▶ _Provided passage_
Bovine adenoviral vector-based H5N1 influenza vaccine overcomes exceptionally high levels of pre-existing immunity against human adenovirus

摘要

Because of high prevalence of adenovirus (Ad) infections in humans, it is believed that preexisting Ad-neutralizing antibodies (‘vector immunity’) may negatively impact the immune response to vaccine antigens when delivered by human Ad (HAd) vectors. In order to evaluate whether bovine adenovirus subtype 3 (BAd3), a nonhuman Ad vector can effectively elude high levels of preexisting vector immunity, naïve or HAd serotype 5 (HAd)-primed mice were immunized with BAd-H5HA [BAd3 vector expressing the hemagglutinin (HA) gene from H5N1 influenza virus]. Even in the presence of very high levels of HAd-specific neutralizing antibody, no significant reductions in HA-specific humoral and cell-mediated immune responses were observed in HAd-primed mice immunized with BAd-H5HA. In naïve mice immunized with HAd-H5HA (HAd5 vector expressing H5N1 HA) and boosted with BAd-H5HA, the humoral responses elicited were significantly higher (P<0.01) than with either with either HAd-H5HA or BAd-H5HA alone, while the CMI responses were comparable in the groups. This finding underlines the importance of a heterologous prime-boost approach for achieving an enhanced immune response. The immunization of naïve or HAd-primed mice with BAd-H5HA bestowed full protection from morbidity and mortality following a potentially lethal challenge with A/Hong Kong/483/97. These results demonstrate the importance of BAd vectors as an alternate or supplement to HAd vectors for influenza pandemic preparedness.

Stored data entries
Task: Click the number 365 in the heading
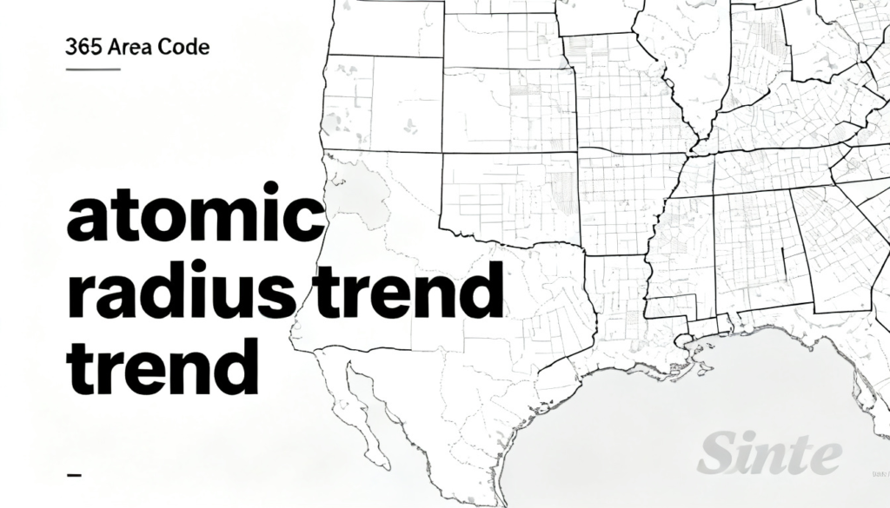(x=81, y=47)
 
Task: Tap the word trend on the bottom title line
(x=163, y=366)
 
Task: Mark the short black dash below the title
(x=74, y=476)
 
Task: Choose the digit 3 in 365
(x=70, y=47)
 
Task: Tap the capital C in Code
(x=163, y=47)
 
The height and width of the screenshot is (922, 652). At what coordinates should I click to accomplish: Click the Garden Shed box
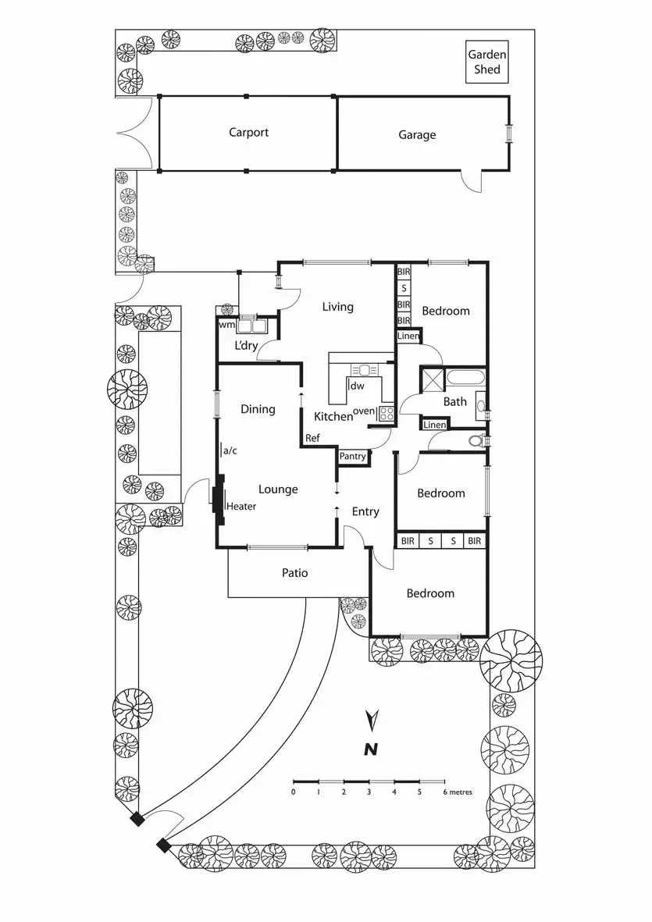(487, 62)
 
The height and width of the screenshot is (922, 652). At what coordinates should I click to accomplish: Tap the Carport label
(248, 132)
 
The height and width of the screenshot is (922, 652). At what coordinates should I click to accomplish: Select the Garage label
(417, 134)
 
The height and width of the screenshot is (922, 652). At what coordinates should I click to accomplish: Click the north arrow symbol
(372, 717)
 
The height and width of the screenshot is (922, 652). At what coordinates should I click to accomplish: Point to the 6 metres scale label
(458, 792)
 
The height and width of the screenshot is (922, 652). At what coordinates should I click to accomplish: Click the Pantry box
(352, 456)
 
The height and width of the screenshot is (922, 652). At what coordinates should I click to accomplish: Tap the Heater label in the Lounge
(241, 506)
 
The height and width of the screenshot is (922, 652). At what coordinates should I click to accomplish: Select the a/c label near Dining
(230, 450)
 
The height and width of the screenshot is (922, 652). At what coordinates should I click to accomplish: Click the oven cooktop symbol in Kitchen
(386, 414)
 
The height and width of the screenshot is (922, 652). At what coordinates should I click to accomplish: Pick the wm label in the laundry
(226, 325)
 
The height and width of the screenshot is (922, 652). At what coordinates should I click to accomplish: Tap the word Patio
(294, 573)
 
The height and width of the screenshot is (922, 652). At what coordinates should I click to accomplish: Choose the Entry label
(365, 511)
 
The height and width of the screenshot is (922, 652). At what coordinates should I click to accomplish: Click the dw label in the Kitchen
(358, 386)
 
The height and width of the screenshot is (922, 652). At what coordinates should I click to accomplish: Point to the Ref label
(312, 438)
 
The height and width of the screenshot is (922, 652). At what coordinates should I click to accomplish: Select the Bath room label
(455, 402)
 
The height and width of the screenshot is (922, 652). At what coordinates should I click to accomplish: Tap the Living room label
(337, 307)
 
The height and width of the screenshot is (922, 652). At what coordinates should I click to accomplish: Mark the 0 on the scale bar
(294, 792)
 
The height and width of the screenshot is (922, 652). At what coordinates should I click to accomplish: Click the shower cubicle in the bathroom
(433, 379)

▶ _What is needed_
Answer these questions using the vaccine abstract:
1. Which subtype of bovine adenovirus serves as the nonhuman vector?
2. In naïve mice primed with HAd-H5HA and boosted with BAd-H5HA, what P value is given for the higher humoral responses?
3. Which virus was used for the potentially lethal challenge?
None of the stored data entries are needed for this.

▶ _Answer to the problem_
1. Subtype 3 (BAd3)
2. P<0.01
3. A/Hong Kong/483/97